Who is Using This IP Address?

A frequent question that faces network administrators or application developers consists in identifying who is using a specific public IP address. This information can be utilized for instance to perform user localization and enable location-based services or user access control. In this context, a main technical challenge is to associate an IP address or prefix with its corresponding Autonomous System (AS).

A typical method to identify the AS that announces a specific IP prefix is to use the whois protocol. A whois command is available on main OSes and enables to query the databases of regional registries such as ARIN, RIPE, LACNINC, … A very interesting article provides tips for using the whois command. Here is a simple example that queries the whois.ripe.net server database in order to find the origin AS of the 148.60.0.0/16.

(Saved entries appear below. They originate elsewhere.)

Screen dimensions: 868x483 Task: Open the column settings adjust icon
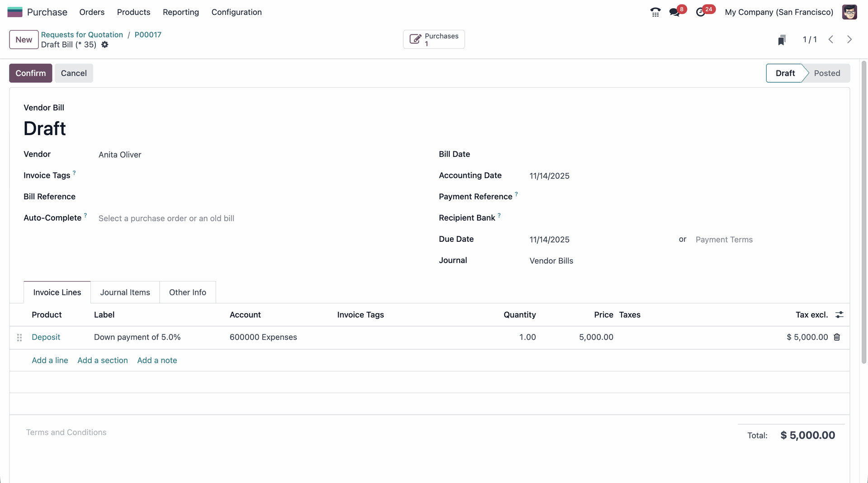(839, 315)
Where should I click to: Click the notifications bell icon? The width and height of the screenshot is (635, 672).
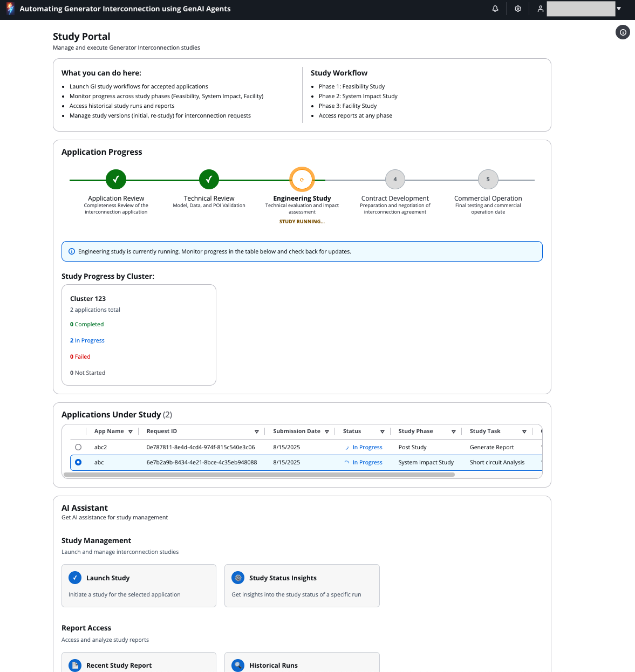(x=495, y=9)
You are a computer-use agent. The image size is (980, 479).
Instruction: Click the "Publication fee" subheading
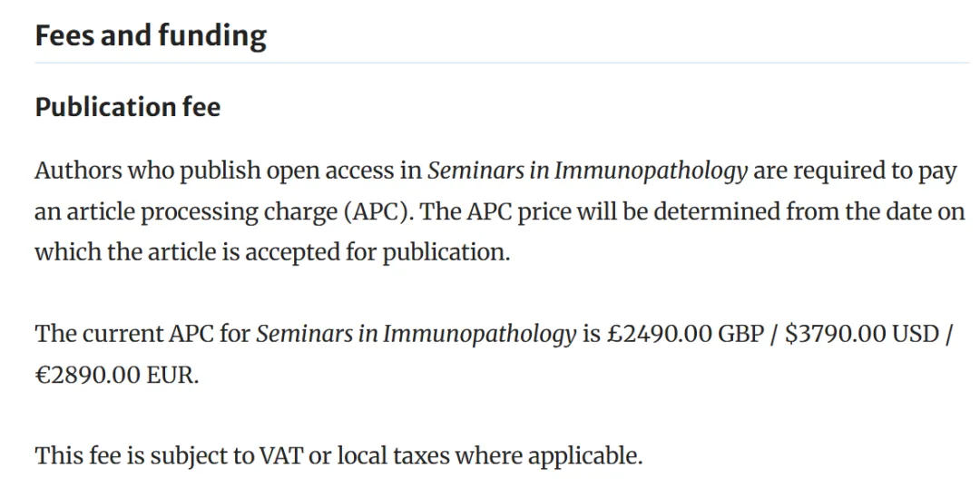(x=128, y=107)
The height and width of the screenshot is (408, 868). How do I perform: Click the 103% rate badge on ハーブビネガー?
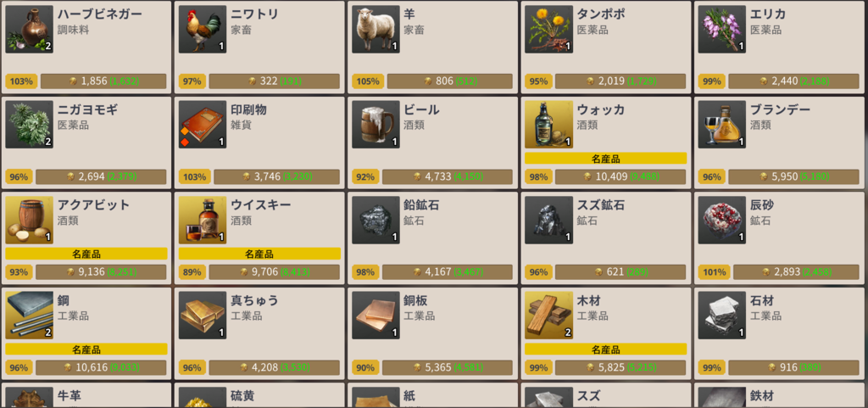pyautogui.click(x=21, y=81)
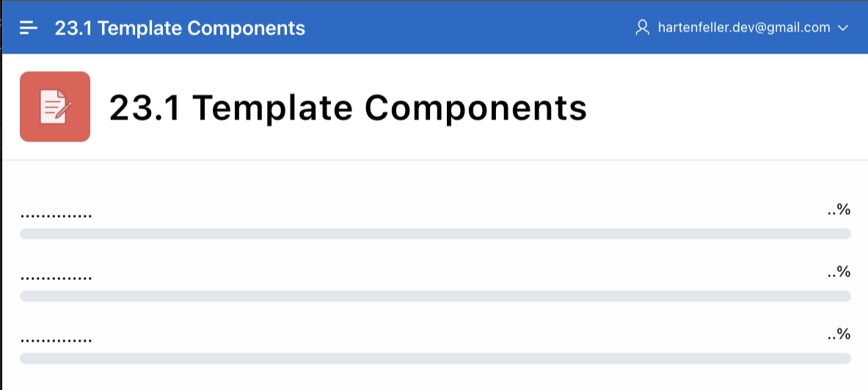Click the pencil graphic on app icon
The height and width of the screenshot is (390, 868).
pyautogui.click(x=65, y=108)
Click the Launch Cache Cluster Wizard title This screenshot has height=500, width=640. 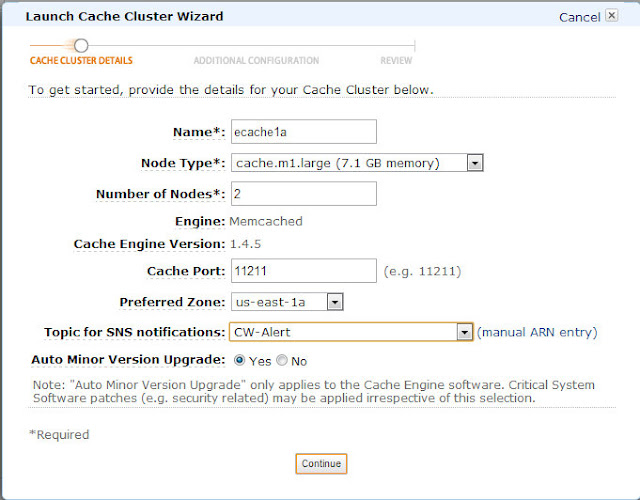pyautogui.click(x=124, y=16)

$ whois -h whois.ripe.net 148.60.0.0/16 | grep origin
origin:         AS2200

However things get complicated very rapidly since the route object information is not always provided or may be outdated. Trying for example to identify the AS announcing 203.178.141.194 (corresponding to the famous www.kame.net), no answer is obtained since the corresponding route object is not registered by WIDE.

$ whois -h whois.apnic.net 203.178.141.194 | grep origin

An alternative method for identifying the AS that announces a specific IP prefix consists in studying the BGP routing information. Typically, each BGP speaking router stores in a BGP table the routing announcements received for each prefix together with some protocol attributes such as the AS-PATH. This attribute contains the list of ASes traversed by the BGP announcement, with the first AS being the origin AS for the IP prefix! Therefore, the problem boils down to parsing the BGP routing information, matching the IP address or prefix, and then extracting the origin AS from the AS-PATH attribute. Such process is obviously optimal when the router has a global view of the Internet: this is the case for routers participating in the Default Free Zone (DFZ) where the BGP tables contain all the prefixes announced in the Internet. As of 2014, these routers have around 500 000 active BGP entries according to the latest statistics.

Figure 1. Active BGP entries

However, having access to a DFZ BGP router is not easy in practice. Alternatively, it is possible to find similar routing information on looking glasses or route servers that are made public by network operators (see for example a list of servers on www.routeserver.org). Such devices are originally deployed in order to contribute to the monitoring or the tracking of BGP anomalies in the Internet. Let us try for example to log on the Allstream route server in Canada and identify the origin AS of 148.60.0.0/16. The output of the show ip bgp command shows the AS path 15290 3356 1273 2200 in the BGP announcements. Therefore, the first AS, i.e., AS 2200 is the origin AS of the studied prefix.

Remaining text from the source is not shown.